> [GOAL]:
Reproduce the listing below verbatim, from its first line down to and including the line that contains "coordinates (134, 339).".

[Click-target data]
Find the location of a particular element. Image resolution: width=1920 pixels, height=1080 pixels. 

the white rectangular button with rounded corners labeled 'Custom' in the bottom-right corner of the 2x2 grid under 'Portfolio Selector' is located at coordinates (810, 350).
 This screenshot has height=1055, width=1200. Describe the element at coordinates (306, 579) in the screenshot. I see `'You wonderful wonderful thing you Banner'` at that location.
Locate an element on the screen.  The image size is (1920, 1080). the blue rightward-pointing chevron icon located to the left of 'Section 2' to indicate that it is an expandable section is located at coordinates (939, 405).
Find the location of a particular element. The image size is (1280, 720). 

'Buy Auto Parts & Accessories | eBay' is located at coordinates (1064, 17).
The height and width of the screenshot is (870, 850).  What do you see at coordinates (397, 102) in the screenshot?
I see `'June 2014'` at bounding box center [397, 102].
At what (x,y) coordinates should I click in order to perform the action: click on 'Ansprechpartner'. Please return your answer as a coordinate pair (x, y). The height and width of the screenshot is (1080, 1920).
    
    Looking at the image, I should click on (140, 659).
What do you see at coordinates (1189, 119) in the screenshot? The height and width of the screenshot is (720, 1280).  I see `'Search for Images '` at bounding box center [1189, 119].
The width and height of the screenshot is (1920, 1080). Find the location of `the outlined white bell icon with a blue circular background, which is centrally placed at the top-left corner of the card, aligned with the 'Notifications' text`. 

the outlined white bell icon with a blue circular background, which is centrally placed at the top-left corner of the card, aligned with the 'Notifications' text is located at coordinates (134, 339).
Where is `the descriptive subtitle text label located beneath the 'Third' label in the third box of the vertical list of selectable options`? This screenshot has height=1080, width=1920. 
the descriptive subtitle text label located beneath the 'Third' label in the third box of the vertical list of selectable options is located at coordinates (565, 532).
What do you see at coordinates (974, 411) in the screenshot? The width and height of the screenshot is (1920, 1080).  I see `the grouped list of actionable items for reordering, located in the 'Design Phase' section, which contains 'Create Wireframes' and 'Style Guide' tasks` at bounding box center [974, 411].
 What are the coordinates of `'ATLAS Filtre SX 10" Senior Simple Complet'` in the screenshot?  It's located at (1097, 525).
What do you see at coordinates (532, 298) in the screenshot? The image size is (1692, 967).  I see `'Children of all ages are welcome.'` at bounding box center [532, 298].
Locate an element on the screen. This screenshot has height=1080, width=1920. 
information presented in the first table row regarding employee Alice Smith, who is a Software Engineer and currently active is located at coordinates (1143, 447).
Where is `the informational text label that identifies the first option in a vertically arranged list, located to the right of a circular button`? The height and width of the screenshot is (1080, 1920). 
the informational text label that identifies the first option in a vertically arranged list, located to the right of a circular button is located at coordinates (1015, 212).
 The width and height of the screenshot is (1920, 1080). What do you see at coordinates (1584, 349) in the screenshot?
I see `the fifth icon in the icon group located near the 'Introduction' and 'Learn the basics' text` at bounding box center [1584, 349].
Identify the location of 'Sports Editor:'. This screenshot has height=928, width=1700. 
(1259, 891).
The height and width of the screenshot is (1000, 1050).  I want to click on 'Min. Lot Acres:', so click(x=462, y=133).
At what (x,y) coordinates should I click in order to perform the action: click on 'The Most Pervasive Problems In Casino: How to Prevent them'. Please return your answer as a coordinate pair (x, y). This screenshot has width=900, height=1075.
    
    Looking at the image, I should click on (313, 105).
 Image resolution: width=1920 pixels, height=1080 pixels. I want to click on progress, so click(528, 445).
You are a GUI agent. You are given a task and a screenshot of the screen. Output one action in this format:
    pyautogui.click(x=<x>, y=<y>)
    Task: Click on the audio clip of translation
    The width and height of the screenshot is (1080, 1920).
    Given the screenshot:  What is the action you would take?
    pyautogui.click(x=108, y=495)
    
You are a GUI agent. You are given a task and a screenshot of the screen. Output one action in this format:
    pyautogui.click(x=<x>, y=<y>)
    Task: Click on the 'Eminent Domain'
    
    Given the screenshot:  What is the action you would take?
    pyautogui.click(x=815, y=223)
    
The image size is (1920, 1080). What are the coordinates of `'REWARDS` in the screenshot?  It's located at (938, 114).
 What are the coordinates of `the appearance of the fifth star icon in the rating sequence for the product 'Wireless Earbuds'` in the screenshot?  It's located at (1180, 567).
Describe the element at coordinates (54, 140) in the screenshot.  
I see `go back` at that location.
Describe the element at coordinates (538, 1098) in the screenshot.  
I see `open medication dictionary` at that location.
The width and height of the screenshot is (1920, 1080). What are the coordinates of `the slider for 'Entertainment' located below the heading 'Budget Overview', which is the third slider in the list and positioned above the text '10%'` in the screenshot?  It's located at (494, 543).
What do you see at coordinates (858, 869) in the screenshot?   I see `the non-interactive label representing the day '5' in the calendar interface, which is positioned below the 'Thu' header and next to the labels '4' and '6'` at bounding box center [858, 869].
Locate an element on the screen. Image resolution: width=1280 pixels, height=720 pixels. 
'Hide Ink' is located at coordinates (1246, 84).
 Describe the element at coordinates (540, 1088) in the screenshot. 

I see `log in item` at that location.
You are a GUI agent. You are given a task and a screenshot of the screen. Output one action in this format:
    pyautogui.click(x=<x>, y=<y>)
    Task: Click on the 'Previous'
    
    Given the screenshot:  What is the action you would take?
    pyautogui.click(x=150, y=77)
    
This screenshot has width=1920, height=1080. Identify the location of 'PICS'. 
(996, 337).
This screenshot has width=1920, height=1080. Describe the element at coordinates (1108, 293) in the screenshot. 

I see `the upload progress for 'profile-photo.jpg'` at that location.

> [COMPLETED EXERCISE]:
Find the location of a particular element. Image resolution: width=1920 pixels, height=1080 pixels. 

the white rectangular button with rounded corners labeled 'Custom' in the bottom-right corner of the 2x2 grid under 'Portfolio Selector' is located at coordinates (810, 350).
 This screenshot has height=1055, width=1200. Describe the element at coordinates (306, 579) in the screenshot. I see `'You wonderful wonderful thing you Banner'` at that location.
Locate an element on the screen.  The image size is (1920, 1080). the blue rightward-pointing chevron icon located to the left of 'Section 2' to indicate that it is an expandable section is located at coordinates (939, 405).
Find the location of a particular element. The image size is (1280, 720). 

'Buy Auto Parts & Accessories | eBay' is located at coordinates (1064, 17).
The height and width of the screenshot is (870, 850).  What do you see at coordinates (397, 102) in the screenshot?
I see `'June 2014'` at bounding box center [397, 102].
At what (x,y) coordinates should I click in order to perform the action: click on 'Ansprechpartner'. Please return your answer as a coordinate pair (x, y). The height and width of the screenshot is (1080, 1920).
    
    Looking at the image, I should click on (140, 659).
What do you see at coordinates (1189, 119) in the screenshot? The height and width of the screenshot is (720, 1280).  I see `'Search for Images '` at bounding box center [1189, 119].
The width and height of the screenshot is (1920, 1080). Find the location of `the outlined white bell icon with a blue circular background, which is centrally placed at the top-left corner of the card, aligned with the 'Notifications' text`. 

the outlined white bell icon with a blue circular background, which is centrally placed at the top-left corner of the card, aligned with the 'Notifications' text is located at coordinates (134, 339).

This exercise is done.